* **GIVEN TASK**: Copy each of the records below word for word, leaving out the pictures.

* **LISTED RECORDS**:
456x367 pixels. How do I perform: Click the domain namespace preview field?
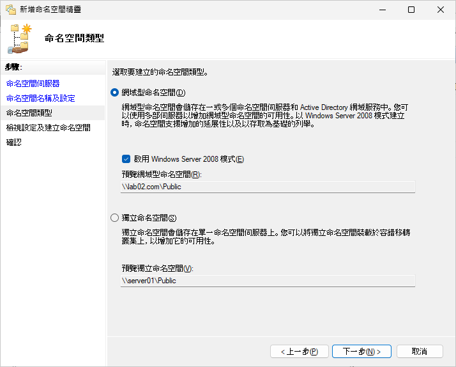268,187
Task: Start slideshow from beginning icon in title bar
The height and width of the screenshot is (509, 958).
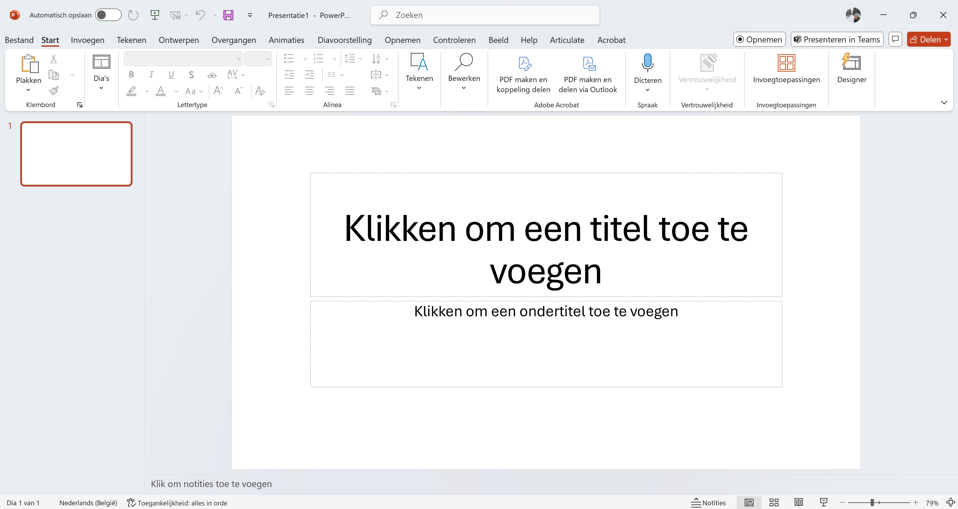Action: point(155,15)
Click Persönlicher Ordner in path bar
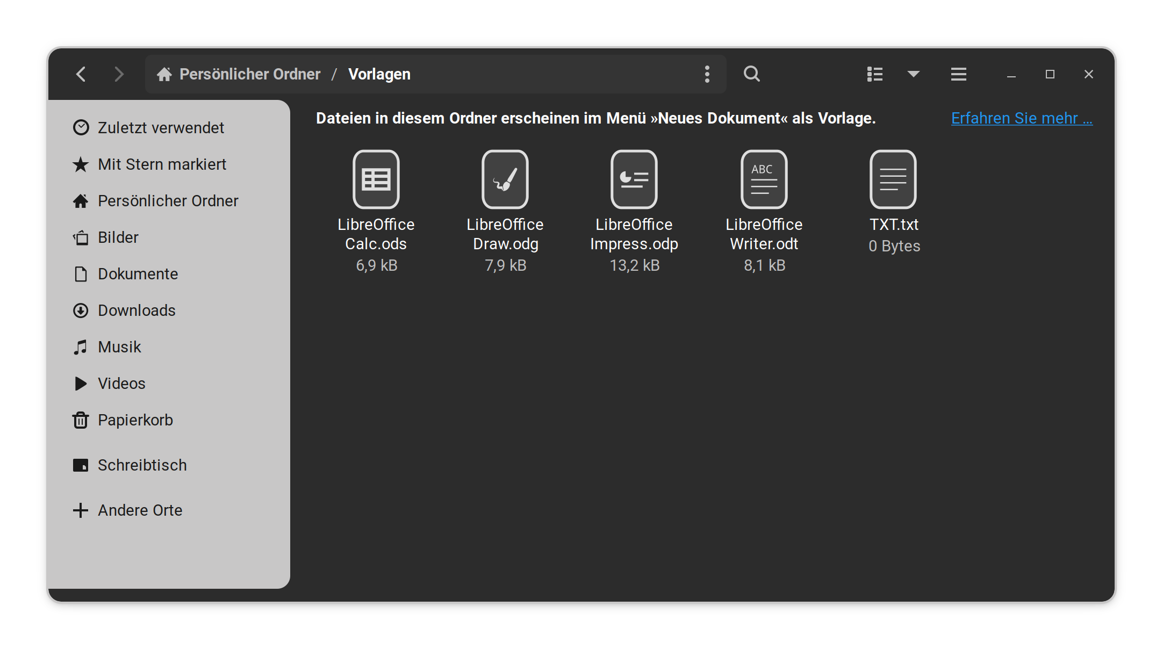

* **TASK SOLUTION**:
456x367 pixels. How do I perform: Click the domain namespace preview field?
268,187
Task: Start slideshow from beginning icon in title bar
The height and width of the screenshot is (509, 958).
Action: point(155,15)
Click Persönlicher Ordner in path bar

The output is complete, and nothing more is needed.